● WHAT IS EXPECTED: Copy the lines exactly as they appear, starting with the first line of the records and ending with the line that contains "The image size is (1174, 422).".
──────────
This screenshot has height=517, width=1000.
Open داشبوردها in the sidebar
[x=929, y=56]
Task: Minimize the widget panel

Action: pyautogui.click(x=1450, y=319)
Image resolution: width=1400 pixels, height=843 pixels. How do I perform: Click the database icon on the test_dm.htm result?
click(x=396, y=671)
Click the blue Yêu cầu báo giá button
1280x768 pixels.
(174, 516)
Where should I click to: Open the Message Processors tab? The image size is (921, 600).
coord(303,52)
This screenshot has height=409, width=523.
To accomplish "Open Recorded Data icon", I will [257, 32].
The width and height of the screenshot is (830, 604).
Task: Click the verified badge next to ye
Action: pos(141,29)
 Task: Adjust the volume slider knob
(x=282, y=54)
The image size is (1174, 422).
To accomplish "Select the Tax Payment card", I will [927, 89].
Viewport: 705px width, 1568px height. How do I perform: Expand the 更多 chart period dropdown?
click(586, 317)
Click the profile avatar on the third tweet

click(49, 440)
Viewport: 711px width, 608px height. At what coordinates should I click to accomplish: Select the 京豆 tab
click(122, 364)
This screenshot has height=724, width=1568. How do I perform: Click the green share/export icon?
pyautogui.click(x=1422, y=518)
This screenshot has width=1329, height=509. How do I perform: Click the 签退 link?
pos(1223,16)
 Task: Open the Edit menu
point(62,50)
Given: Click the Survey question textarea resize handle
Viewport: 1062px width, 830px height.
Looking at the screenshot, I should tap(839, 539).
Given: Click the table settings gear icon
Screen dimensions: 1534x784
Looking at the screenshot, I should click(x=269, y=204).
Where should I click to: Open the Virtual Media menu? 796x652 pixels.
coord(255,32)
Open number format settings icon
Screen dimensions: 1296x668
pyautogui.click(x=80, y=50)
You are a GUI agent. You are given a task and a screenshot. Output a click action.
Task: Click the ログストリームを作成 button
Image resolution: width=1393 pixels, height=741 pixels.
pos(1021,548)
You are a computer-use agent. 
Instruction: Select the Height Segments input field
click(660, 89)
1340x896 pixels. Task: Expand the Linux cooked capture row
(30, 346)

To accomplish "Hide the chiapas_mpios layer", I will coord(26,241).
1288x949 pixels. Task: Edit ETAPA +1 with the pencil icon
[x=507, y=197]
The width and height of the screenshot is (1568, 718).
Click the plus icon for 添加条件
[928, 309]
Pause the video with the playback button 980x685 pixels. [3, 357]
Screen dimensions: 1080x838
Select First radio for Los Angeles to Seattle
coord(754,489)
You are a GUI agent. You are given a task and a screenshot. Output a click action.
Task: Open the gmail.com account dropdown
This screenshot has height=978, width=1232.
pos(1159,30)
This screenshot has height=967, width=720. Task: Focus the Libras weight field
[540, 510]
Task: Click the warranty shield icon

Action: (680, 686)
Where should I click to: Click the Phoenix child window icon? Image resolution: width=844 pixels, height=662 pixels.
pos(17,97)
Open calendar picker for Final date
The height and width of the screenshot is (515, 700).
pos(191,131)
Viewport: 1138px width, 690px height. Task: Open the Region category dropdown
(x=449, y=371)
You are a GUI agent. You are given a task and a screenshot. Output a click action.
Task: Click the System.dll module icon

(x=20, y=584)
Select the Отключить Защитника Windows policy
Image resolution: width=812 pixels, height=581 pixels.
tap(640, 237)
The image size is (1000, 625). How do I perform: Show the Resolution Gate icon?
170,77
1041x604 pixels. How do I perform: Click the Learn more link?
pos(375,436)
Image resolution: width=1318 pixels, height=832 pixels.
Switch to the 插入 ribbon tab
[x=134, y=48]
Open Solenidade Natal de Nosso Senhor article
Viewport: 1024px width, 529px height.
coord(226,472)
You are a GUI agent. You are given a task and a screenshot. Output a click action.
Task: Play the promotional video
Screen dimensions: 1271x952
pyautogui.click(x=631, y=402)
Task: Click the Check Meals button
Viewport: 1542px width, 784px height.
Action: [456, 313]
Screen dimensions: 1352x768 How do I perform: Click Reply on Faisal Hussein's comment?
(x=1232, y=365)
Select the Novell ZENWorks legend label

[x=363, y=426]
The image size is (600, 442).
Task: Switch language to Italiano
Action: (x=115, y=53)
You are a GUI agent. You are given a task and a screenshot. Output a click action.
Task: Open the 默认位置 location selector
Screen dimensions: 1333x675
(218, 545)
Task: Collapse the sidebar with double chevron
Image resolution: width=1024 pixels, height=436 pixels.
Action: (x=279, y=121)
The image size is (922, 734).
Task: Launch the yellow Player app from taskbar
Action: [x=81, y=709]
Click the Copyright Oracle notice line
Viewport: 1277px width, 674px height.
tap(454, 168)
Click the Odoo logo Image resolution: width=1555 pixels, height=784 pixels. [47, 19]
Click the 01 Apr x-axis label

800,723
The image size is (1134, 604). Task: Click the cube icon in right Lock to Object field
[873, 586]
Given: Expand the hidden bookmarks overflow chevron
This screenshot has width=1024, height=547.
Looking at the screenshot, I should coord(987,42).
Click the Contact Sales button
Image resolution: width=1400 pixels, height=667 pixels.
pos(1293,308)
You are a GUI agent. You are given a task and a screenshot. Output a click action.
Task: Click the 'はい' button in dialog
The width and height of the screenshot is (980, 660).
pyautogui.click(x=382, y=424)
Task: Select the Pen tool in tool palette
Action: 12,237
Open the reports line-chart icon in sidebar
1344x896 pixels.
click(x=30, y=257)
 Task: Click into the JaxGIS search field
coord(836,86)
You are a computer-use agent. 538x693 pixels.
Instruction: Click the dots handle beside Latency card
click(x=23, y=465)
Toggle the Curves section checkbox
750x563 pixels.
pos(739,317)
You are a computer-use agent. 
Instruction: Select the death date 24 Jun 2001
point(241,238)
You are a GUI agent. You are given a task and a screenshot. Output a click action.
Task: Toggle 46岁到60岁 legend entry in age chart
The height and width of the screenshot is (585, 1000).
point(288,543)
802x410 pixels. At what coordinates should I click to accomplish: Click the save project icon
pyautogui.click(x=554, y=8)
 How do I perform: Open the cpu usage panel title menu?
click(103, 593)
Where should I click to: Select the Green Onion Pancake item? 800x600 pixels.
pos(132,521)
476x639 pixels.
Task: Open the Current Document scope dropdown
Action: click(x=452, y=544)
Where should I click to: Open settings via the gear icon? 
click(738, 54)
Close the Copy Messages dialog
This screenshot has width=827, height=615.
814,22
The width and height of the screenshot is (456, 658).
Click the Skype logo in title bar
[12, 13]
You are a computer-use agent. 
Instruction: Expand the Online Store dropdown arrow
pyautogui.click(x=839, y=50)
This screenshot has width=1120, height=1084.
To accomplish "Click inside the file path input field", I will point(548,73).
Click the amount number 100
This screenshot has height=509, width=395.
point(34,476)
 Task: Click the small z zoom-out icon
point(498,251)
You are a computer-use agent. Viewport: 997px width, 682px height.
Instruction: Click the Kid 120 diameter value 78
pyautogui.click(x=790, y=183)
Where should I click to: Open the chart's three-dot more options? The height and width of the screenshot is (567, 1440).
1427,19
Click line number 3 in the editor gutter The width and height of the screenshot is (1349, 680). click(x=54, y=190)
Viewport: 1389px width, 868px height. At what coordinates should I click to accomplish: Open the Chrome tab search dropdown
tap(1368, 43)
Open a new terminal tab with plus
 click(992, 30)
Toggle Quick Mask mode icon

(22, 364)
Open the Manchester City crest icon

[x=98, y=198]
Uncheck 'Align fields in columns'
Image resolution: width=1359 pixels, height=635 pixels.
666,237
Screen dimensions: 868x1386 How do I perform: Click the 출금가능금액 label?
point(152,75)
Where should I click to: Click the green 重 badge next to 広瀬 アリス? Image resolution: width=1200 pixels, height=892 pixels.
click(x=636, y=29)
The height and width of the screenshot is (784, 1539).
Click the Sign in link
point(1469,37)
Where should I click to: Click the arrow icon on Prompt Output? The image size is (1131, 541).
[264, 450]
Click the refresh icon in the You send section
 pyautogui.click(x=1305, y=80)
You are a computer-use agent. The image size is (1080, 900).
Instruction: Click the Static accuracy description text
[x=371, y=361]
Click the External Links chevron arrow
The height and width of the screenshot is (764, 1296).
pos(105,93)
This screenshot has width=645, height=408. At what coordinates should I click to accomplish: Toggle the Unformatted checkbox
──────────
● RESPONSE TO THE TASK:
This screenshot has height=517, width=1000.
Open داشبوردها in the sidebar
[x=929, y=56]
Task: Minimize the widget panel

Action: pyautogui.click(x=1450, y=319)
Image resolution: width=1400 pixels, height=843 pixels. How do I perform: Click the database icon on the test_dm.htm result?
click(x=396, y=671)
Click the blue Yêu cầu báo giá button
1280x768 pixels.
(174, 516)
Where should I click to: Open the Message Processors tab? The image size is (921, 600).
coord(303,52)
This screenshot has height=409, width=523.
To accomplish "Open Recorded Data icon", I will [257, 32].
The width and height of the screenshot is (830, 604).
Task: Click the verified badge next to ye
Action: pos(141,29)
 Task: Adjust the volume slider knob
(x=282, y=54)
The image size is (1174, 422).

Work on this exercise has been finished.